Nick shook his head and whistled. “Damn, whatever you two are on, slip me some, would you? Must be some trippy stuff to make you both so freaking clueless.”

She slapped him before he could catch her hand. Not that he would have. The crack of her flesh against his woke him up.

All the way. No going back.

He resisted cupping his face after she stepped back, but it wasn’t easy. The girl packed a wallop. “I’m not doing this any longer.” He circled his fingers between them. “I said that at the beginning, but you kept pushing.”

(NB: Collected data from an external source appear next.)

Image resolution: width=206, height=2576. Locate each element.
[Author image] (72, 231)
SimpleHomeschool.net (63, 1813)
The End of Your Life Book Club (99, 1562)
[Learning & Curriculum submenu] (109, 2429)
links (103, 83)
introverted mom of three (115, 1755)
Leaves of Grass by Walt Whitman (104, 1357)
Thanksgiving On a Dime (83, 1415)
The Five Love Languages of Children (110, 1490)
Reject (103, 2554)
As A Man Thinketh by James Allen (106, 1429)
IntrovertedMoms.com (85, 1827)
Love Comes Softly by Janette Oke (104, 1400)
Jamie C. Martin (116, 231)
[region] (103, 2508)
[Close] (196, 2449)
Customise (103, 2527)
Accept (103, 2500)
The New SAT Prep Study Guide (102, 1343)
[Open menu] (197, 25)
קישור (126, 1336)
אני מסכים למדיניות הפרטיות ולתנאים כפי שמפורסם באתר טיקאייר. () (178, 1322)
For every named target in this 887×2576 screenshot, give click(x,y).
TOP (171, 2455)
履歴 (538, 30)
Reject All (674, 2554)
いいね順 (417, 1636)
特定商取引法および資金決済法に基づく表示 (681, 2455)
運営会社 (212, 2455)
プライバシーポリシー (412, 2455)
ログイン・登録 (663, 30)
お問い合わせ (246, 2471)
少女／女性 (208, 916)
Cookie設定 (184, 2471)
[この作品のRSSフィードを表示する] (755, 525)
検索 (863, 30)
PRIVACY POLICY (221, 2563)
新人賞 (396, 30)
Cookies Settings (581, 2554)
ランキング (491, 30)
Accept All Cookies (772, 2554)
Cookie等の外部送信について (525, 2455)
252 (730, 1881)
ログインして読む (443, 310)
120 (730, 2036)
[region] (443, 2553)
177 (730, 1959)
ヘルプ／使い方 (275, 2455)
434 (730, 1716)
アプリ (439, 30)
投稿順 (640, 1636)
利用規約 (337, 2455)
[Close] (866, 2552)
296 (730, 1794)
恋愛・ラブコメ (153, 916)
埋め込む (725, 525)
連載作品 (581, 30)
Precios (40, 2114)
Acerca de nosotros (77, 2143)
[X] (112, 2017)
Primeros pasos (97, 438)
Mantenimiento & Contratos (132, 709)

“Oh, right, it’s all my fault.” She turned over her palm and stared at the reddened imprint from his cheek. “I took advantage of you.” Her exaggerated eyeroll didn’t match the tight pucker of her lips, as if she couldn’t decide whether to scowl or frown.

Or, even worse, cry.

“Never said that. But it’s done now. We’re in a band together. You’re the fucking best drummer we’ve ever—” He fell silent as the truth dawned through his weary brain.

He hadn’t betrayed Snake by nudging him out of the band. He’d betrayed him by thinking that. By knowing it was true.

She drew in a ragged breath. “You’ve never said that before.”

“Yeah, well, now I did.” He scrubbed a hand over his head. “If I can only have you one way, in my band or in my bed, you know what I’d pick.”

“No, I really don’t. And I don’t think you know either.” She strode to the door, then called back over her shoulder without looking at him. Treating him the same way Gray did. “They need you inside in five for a take of ‘Her’.”

His grunted “I’ll be there” was accompanied by the slam of the door.

Even after she’d gone, he stared at the spot where she’d been. He’d taken her already. And he’d lost.

Now he was going to fucking play with his band. Without Snake. Without her at his side to distract him if he got overwhelmed and his panic shut down the music.

It time for him—and Oblivion—to become what they’d been meant to be all along.